Fu soltanto un puro caso che il primo prigioniero da noi catturato fosse me stesso.
Avrei dovuto imbattermi in lui prima o poi, naturalmente. Sapevamo che il mio doppio era lì. Forse lui (quel «lui» che era me) mi aveva fatto un favore, perché una delle ragioni per cui avevo avuto il comando del primo scaglione d’assalto stava nel fatto che sapevamo che il senatore Dominic DeSota era sul luogo. (Senatore! Com’era potuto accadere? Com’ero riuscito ad arrivare tanto in alto nella sua linea temporale, mentre nella mia non ero altro che un qualsiasi ufficiale sperduto nei ranghi anonimi delle forze armate? Comunque, la posizione raggiunta da questo DeSota stava contribuendo a elevare la mia…)
— Sono pronti, signore — disse la sergente Sambok.
— Benissimo — le risposi, e la seguii su per le scale fino all’ufficio del capo scienziato, o come lo chiamavano lì. Non avevo tempo da perdere preoccupandomi dei diversi titoli o gradi, grammaticalmente insoliti, della gente con cui avremmo avuto a che fare: il «me stesso» che mi aveva fissato pensosamente, i «noi» che avevamo trovato lì. E non avevo tempo per meravigliarmi di cose che qualche ora addietro mi avrebbero meravigliato molto, vale a dire quelle che erano pur sempre coincidenze curiose fra la vita di questo Dom DeSota e la mia. Le nostre esistenze erano state diverse in un’enorme quantità di particolari. Ciò malgrado entrambi eravamo stati coinvolti in situazioni parallele… e ovviamente non solo «entrambi» noi, visto che c’erano tutti gli altri Dominic DeSota nelle innumerevoli altre linee temporali. I consiglieri tecnici non s’erano sprecati a illustrare particolari di quel genere. Ne ero a conoscenza perché li avevo domandati espressamente.
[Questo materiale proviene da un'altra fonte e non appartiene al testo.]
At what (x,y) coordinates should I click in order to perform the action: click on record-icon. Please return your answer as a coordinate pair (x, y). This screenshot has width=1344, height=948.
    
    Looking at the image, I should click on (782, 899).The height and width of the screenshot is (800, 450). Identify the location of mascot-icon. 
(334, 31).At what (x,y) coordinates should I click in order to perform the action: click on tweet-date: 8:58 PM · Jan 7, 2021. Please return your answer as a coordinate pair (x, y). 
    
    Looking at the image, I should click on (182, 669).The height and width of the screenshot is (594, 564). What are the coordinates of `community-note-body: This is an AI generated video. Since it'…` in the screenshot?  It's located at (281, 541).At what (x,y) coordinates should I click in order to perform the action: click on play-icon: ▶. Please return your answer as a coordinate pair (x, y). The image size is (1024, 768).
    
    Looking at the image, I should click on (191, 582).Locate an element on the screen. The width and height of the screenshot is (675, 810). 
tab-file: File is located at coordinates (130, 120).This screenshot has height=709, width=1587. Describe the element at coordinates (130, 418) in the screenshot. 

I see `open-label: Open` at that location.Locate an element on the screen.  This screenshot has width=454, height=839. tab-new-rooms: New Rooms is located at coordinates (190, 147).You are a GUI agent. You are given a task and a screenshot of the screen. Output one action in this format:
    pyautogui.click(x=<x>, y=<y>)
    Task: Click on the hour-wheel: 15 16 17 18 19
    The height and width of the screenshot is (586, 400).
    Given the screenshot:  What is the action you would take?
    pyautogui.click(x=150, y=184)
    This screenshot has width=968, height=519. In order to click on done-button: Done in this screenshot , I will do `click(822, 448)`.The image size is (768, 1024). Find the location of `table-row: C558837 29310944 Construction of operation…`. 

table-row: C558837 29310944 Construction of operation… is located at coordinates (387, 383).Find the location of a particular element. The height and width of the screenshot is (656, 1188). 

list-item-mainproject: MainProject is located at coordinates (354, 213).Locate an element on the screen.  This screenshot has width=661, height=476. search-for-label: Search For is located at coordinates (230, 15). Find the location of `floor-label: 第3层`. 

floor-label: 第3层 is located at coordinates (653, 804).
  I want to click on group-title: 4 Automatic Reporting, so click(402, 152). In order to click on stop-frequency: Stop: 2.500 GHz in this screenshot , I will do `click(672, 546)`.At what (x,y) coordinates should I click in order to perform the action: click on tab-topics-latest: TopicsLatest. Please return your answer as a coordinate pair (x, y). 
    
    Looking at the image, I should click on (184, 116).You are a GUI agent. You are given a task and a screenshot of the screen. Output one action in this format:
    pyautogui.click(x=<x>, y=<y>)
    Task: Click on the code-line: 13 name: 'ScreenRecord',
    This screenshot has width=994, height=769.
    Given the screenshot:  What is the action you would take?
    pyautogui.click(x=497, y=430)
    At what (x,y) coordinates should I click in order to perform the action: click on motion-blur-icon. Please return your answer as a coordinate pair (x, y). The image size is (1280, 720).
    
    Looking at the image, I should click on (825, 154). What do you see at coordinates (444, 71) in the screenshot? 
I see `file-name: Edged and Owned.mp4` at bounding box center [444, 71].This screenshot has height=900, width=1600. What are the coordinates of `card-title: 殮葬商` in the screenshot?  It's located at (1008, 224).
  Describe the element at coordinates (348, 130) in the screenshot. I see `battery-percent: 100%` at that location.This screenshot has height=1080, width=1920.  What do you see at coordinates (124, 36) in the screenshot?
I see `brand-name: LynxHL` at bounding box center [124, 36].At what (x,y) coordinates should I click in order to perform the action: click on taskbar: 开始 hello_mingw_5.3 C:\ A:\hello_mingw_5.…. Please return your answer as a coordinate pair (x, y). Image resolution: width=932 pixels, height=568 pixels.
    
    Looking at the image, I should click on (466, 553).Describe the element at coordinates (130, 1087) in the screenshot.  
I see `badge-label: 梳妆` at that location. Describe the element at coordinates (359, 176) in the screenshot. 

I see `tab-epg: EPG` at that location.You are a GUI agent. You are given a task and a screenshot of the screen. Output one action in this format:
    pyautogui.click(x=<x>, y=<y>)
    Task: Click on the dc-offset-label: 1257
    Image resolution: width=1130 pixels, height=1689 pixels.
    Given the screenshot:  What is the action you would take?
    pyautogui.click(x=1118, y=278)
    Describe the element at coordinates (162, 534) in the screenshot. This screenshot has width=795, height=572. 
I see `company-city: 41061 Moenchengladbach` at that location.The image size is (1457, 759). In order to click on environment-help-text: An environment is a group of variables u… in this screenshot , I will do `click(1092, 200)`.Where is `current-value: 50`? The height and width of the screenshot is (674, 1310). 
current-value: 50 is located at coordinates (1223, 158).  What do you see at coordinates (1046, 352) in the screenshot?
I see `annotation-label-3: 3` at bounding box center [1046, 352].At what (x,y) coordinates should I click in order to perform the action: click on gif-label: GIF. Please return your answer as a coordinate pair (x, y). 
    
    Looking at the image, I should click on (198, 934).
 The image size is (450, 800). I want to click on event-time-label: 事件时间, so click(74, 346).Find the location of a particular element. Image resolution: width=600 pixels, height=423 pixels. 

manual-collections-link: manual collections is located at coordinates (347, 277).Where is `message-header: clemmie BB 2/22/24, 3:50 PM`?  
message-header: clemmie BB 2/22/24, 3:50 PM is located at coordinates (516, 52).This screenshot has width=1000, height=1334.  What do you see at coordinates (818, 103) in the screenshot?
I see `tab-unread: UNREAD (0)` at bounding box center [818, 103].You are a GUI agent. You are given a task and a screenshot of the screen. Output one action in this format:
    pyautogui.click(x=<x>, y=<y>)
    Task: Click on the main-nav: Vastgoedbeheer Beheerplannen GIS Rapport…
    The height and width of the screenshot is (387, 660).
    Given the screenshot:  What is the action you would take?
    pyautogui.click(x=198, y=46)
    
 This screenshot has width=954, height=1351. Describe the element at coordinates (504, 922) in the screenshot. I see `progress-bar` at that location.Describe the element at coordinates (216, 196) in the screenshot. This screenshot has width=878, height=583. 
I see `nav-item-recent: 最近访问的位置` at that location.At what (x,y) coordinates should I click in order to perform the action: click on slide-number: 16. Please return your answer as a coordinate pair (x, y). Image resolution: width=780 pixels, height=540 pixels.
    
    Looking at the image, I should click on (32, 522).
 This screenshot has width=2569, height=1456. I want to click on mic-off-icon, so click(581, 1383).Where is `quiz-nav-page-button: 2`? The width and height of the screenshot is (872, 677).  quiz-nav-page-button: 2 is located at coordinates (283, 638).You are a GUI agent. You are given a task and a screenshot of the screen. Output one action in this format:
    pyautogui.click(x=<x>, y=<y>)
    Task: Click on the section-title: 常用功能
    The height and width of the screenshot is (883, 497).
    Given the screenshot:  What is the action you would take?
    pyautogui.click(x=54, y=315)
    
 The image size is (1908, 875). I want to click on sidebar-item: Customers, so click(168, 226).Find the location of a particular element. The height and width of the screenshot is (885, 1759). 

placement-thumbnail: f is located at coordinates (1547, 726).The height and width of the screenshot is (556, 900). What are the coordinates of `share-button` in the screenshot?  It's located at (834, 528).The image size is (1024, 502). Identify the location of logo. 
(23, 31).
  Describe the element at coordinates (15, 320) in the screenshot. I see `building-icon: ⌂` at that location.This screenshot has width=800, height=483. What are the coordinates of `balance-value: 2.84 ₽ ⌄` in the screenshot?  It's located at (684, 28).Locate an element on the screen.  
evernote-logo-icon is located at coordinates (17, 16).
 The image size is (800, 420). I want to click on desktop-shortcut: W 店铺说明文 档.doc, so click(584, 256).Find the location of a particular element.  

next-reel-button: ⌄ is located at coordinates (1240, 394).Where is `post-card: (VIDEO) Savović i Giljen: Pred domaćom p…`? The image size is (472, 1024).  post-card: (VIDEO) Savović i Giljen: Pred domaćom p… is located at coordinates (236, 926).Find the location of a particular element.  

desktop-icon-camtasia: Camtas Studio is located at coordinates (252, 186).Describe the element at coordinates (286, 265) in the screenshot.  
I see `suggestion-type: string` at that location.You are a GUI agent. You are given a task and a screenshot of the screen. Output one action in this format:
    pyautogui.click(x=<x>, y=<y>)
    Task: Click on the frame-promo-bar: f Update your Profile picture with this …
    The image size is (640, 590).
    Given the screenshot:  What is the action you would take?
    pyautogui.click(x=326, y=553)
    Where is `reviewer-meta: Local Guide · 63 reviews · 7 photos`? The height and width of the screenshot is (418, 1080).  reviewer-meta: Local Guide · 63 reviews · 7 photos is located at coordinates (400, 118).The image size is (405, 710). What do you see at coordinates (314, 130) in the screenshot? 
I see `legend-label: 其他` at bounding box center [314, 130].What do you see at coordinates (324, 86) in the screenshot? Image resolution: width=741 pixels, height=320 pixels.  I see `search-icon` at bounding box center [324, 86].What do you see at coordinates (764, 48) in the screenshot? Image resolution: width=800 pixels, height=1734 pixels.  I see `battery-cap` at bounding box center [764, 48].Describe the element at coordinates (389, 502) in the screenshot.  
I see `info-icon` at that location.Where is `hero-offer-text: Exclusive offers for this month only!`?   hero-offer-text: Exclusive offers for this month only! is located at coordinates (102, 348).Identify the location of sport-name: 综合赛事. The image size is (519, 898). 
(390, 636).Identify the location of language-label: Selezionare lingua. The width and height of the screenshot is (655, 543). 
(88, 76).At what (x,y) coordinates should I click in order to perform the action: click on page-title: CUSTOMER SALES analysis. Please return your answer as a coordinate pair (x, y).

Tutto ciò che avevano in programma di rivelare, a parte una versione per i profani dei loro mumble-mumble matematici, era che noi Dominic DeSota avevamo geni e cromosomi in comune e un’infanzia in comune, su fino al punto in cui le nostre vite s’erano separate, dovunque quel punto fosse. Avevamo visto gli stessi film, letto gli stessi libri, e la nostra personalità s’era dunque sviluppata secondo parametri almeno paralleli.
— Da questa parte, signore — disse la sergente. Oltrepassai la porta che la ragazza mi aveva aperto ed entrai nell’ufficio del direttore della Casa dei Gatti, come quella gente aveva umoristicamente chiamato il loro progetto sugli universi paralleli.
Il sottotenente del Corpo Segnalatori disse: — Sarà in onda fra trenta secondi, maggiore.
— Bene — risposi, e sedetti alla scrivania. Era lucida come il vetro… il capo scienziato doveva essere il classico sussiegoso scaldaseggiole di cui pullulano gli uffici direzionali, senza dubbio. Sul piano c’era soltanto il microfono del Corpo Segnalatori, coi fili che lo collegavano alla trasmittente manovrata dal sottotenente. Tentai i cassetti. Erano chiusi, ma aprirli sarebbe stata questione di un minuto.
— Si rompa una gamba, signore — mi augurò la sergente Sambok, ghignando sotto il suo trucco mimetico, e fui in onda.
— Signore e signori — dissi nel microfono, — qui parla Dominic DeSota. Circostanze di carattere urgente hanno resa necessaria un’azione precauzionale sulle installazioni della Base di Sandia e dintorni. Non c’è niente di cui dobbiate aver timore. Entro un’ora diffonderemo una trasmissione televisiva dalla stazione locale. Tutte le reti private sono invitate a diffonderla in ripresa diretta, e per allora i motivi di questa azione verranno pienamente chiariti.